Now researchers from University College London and the Open University have shown that the type of long-term, low-level exposure many farmers using the chemicals will have experienced produces long-term brain damage.

In the first attempt to review the scientific evidence on the health impacts of OPs, their independent analysis found that 13 out of 16 studies had shown evidence of neurological problems following long-term, low-level exposure to OPs. They included studies from Egypt, India, the UK and US.

The health problems reported included poor memory, reduced reaction time, attention disorders and diminished ability to solve complex problems.

In China, a study funded by the World Health Organization, has also looked at the mental health risks of prolonged exposure to organophosphate pesticides, particularly amongst rural farming communities where suicide rates are 2-5 times higher than those in urban areas.

In the UK, the researchers hope the findings will provide belated recognition to many sufferers still alive today and help others who are unaware their medical condition could be related to the use of organophosphate pesticides.

Peter Dixon, a farmer from the UK, who used OPs throughout the 1980s, 90s and 2000s before suffering worsening health five years ago, said he struggled for many years to work out the reason for his ill health.

"I felt ill, lethargic and weak all the time. My GP couldn’t work out what was wrong with me," he told me.

It was only after visiting a private physician that Peter was told his symptoms were linked to OP poisoning. After detox treatment, he has partially recovered, but believes many farmers may still be suffering without knowing the cause.

For Teresa Layton, whose husband David suffers from multiple sclerosis and relies on her 24-hour care, the findings are scant relief. She claims that proper warnings about the dangers of using OPs were never passed onto farmers like her husband David, who was eventually confirmed as having suffered OP poisoning and which she believes led to his illness.

"Its so frustrating to think of all the things we could have done as a family and with our children which we haven’t now been able to do.
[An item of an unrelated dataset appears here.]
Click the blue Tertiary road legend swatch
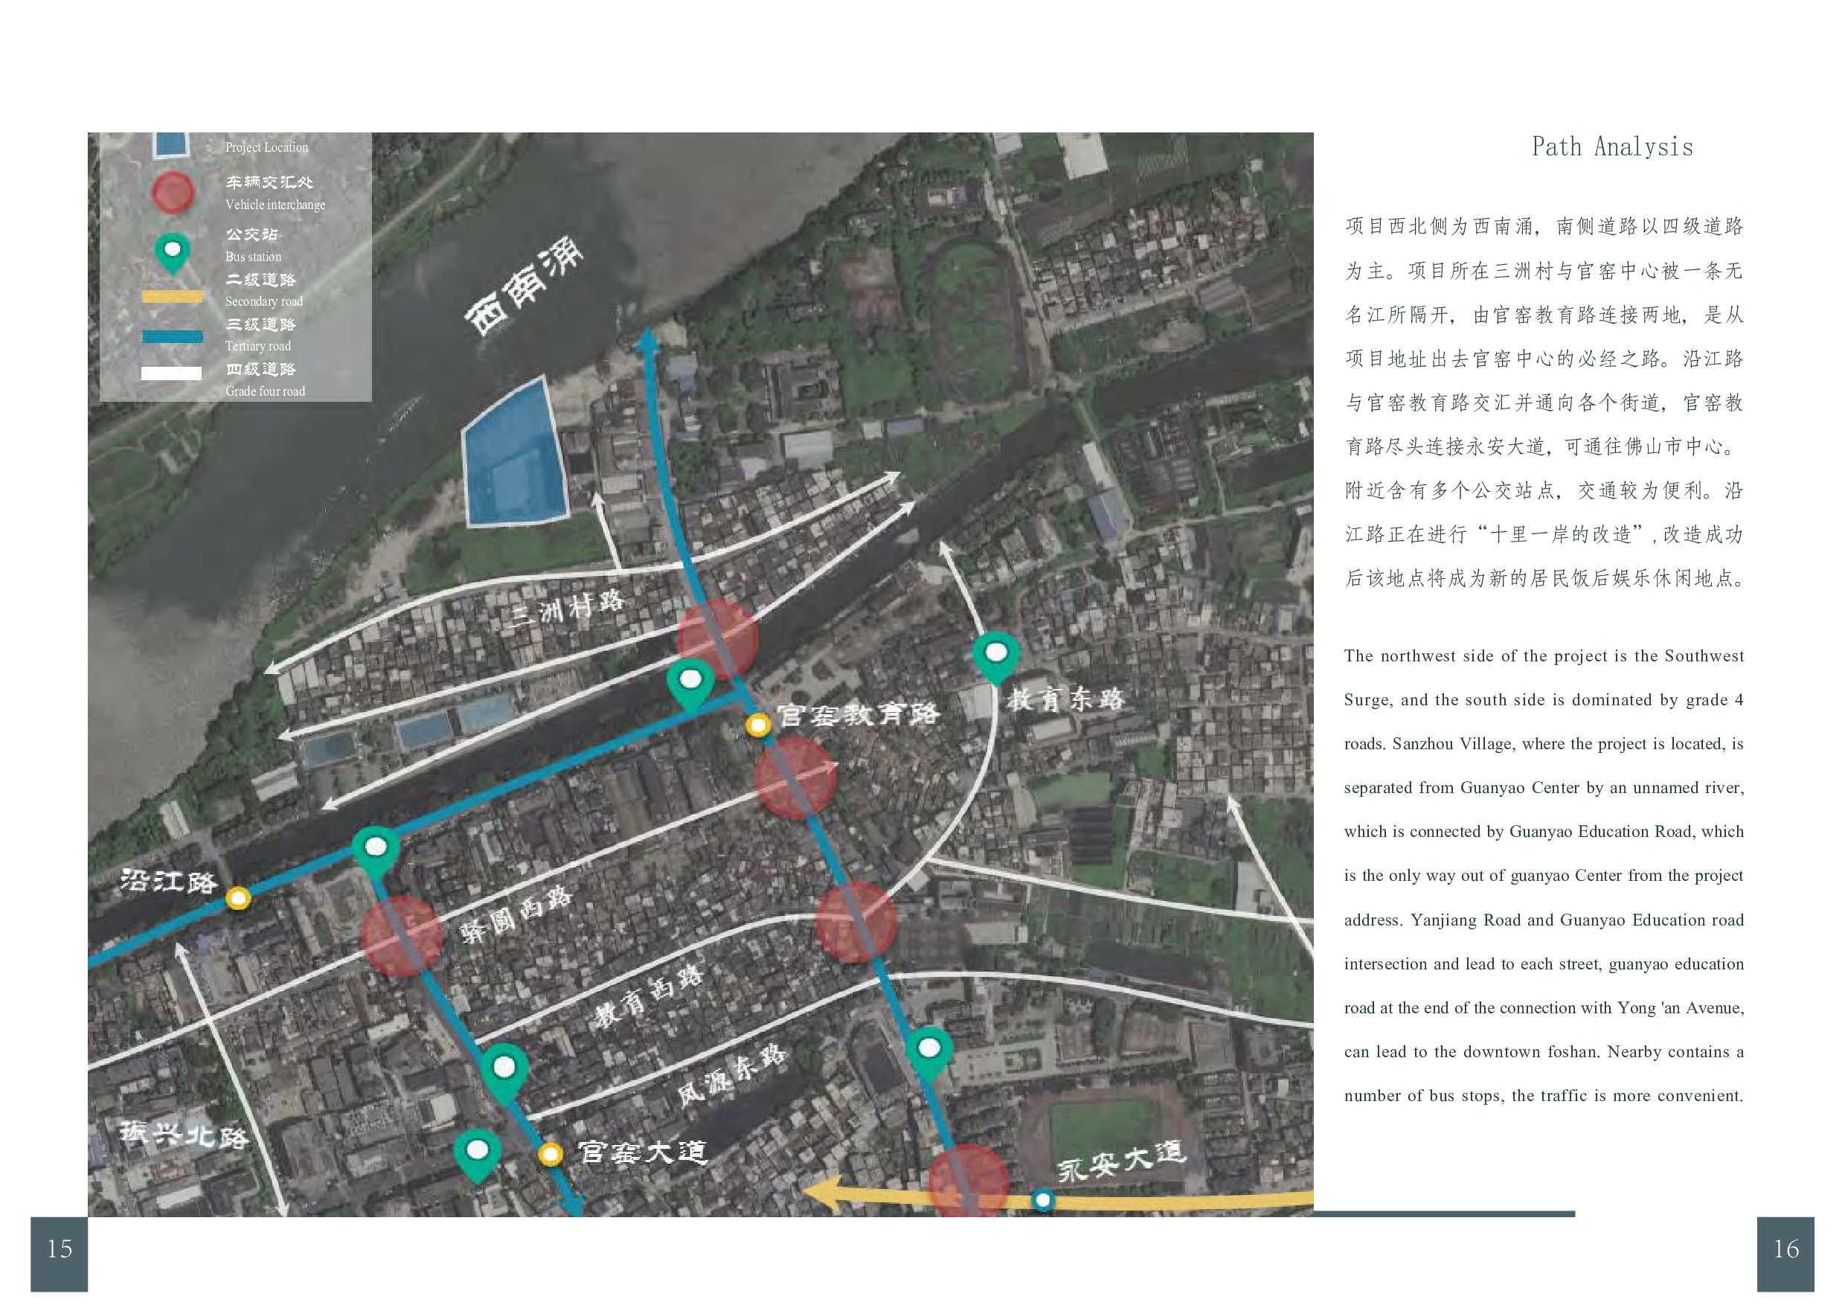This screenshot has width=1845, height=1305. point(173,337)

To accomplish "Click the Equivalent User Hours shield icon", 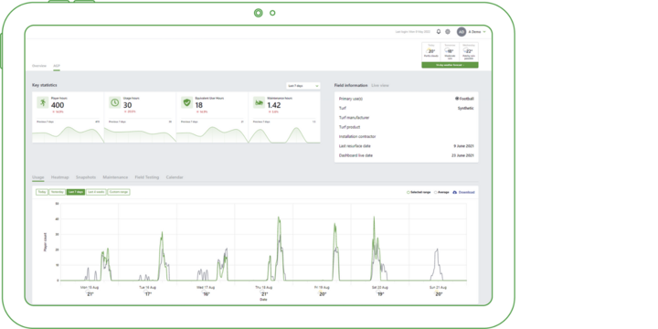I will [x=186, y=102].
And all because of this product that the government and chemical companies knew was dangerous yet let so many peoples lives be ruined.

"Farming is supposed to be such a healthy occupation, outdoors in the lovely countryside and yet there was this dreadful hazard,” she told me. 
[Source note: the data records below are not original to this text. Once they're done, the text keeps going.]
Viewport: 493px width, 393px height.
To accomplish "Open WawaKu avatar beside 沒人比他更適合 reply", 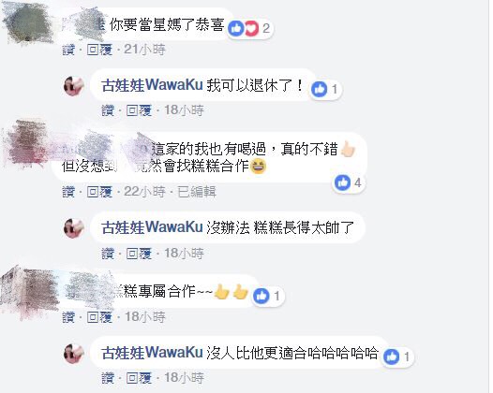I will (74, 353).
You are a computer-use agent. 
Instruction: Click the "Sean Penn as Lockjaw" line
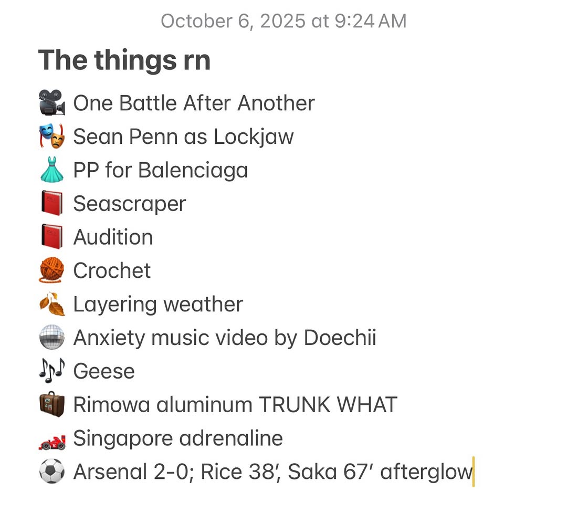point(183,137)
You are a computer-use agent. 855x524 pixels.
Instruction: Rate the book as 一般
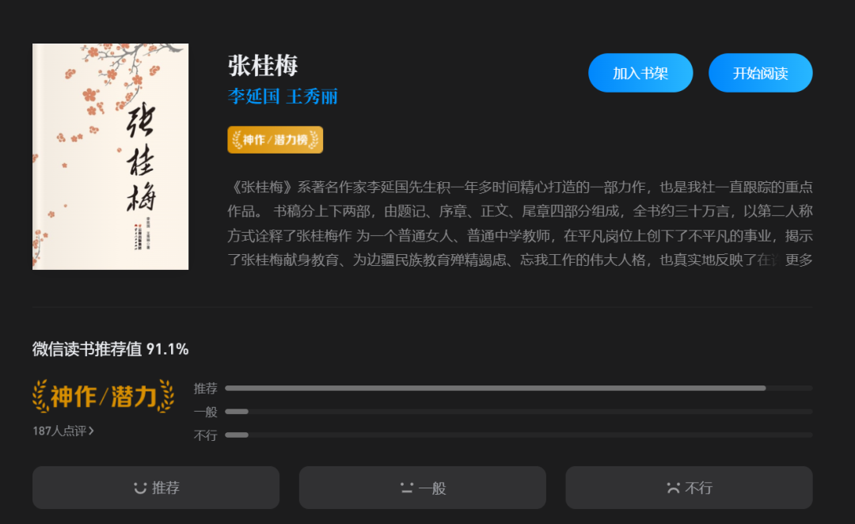(x=423, y=488)
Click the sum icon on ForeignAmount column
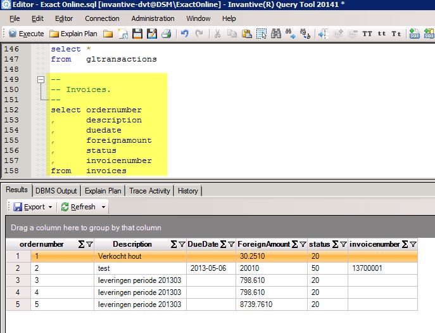435x333 pixels. pyautogui.click(x=294, y=244)
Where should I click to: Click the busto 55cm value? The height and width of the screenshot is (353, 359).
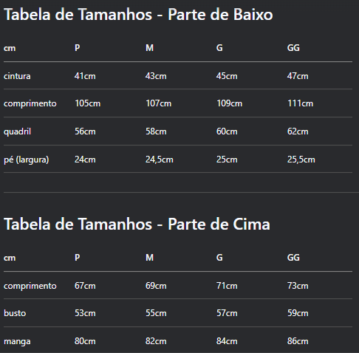coord(156,313)
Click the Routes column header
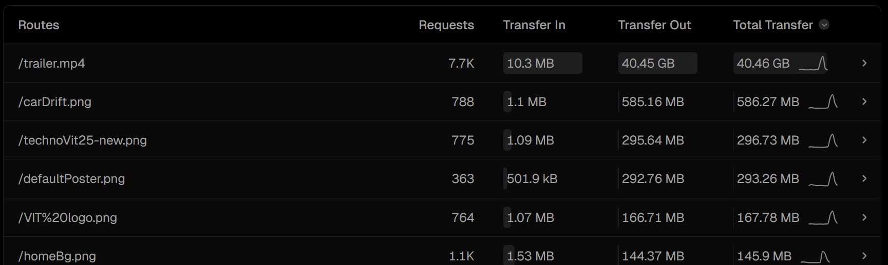The height and width of the screenshot is (265, 888). [39, 25]
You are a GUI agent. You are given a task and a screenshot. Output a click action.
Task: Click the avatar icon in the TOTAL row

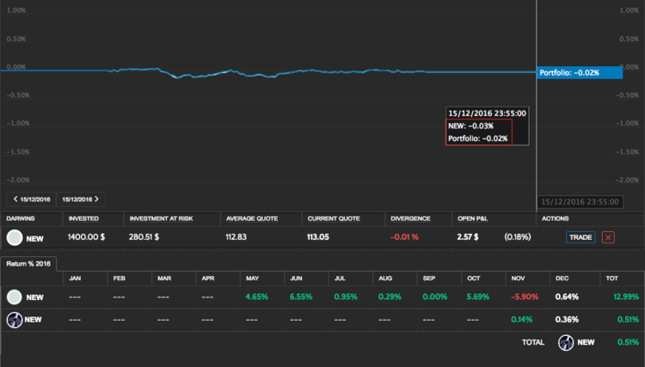click(x=566, y=342)
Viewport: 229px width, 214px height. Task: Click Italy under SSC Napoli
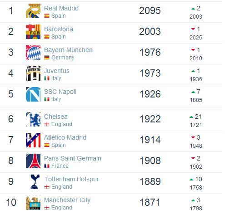coord(56,99)
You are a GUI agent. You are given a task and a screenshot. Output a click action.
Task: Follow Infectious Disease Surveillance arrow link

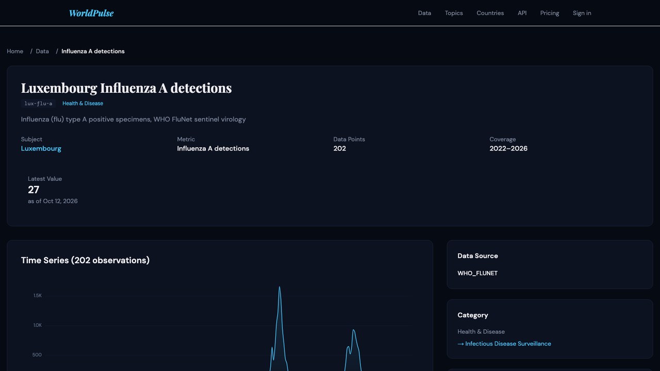(x=504, y=344)
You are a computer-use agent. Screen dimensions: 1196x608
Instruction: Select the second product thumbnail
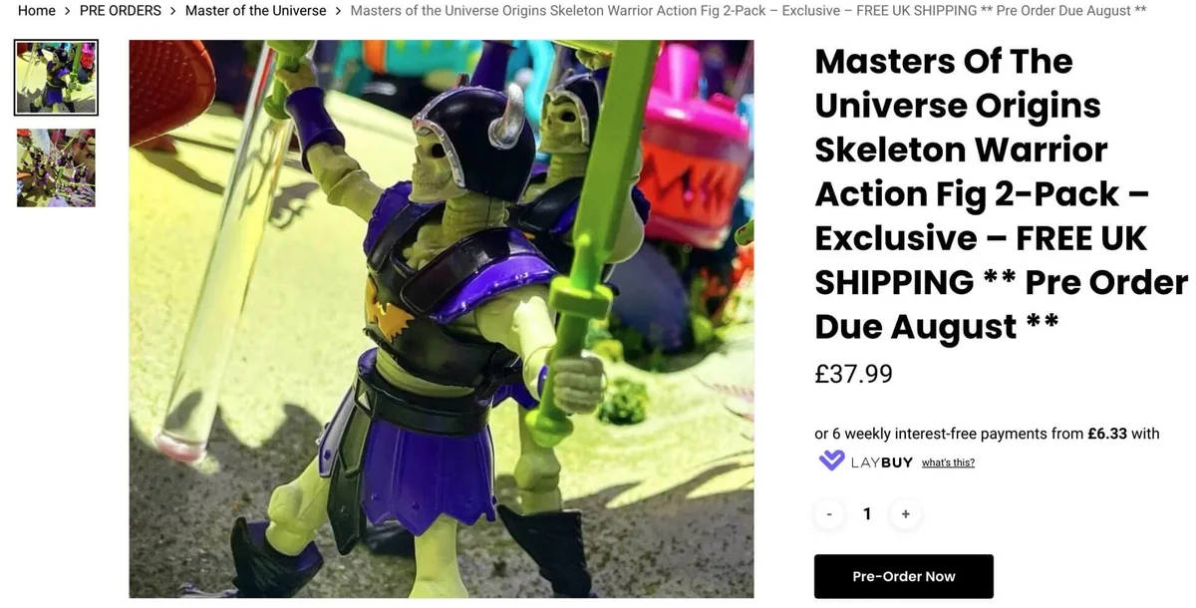[x=56, y=167]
In China, the use of pesticides continues to spiral out of control. “If the standard says to use one bottle’s cap’s worth of pesticides then farmers will use three, just to make sure,” Xu Ming, director of the Pollution Prevention Office at the Ministry of Agriculture’s Agro-Environmental Protection Institute, has said.

As well as the environmental impacts of overuse, awareness of the health impact of pesticide exposure is also poor, with Xu Ming pointing out that the certification and monitoring of farmers is badly lacking.

In the UK today, the health and safety procedures are much improved, with farmers required to take a safety course before being allowed to administer the OPs. However, campaigners have long sensed officials have deliberately tried to avoid confirming health impacts for fear of compensation claims from affected farmers.

A former UK farming minister Lord Rooker confirmed as much in a government debate on OPs in 2009 saying, “I do not want to be controversial but ones gets the impression of a natural reluctance of the centre to investigate…Why? Oh, because there are no new cases; because of the issue of compensation; because the science is not quite clear".

Lead-researcher Dr Sarah Mackenzie Ross, from University College London, said she hoped the findings would force the government to reconsider its position.

“This is the first time anyone has analysed the literature concerning the neurotoxicity of organophosphate pesticides, using the statistical technique of meta-analysis.

“The analysis reveals that the majority of well-designed studies undertaken over the last 20 years find a significant association between low-level exposure to organophosphates and impaired cognitive function.”

A UK government spokesperson said they were currently reviewing the evidence on OPs and their link to ill health in humans and could not comment until that review was completed.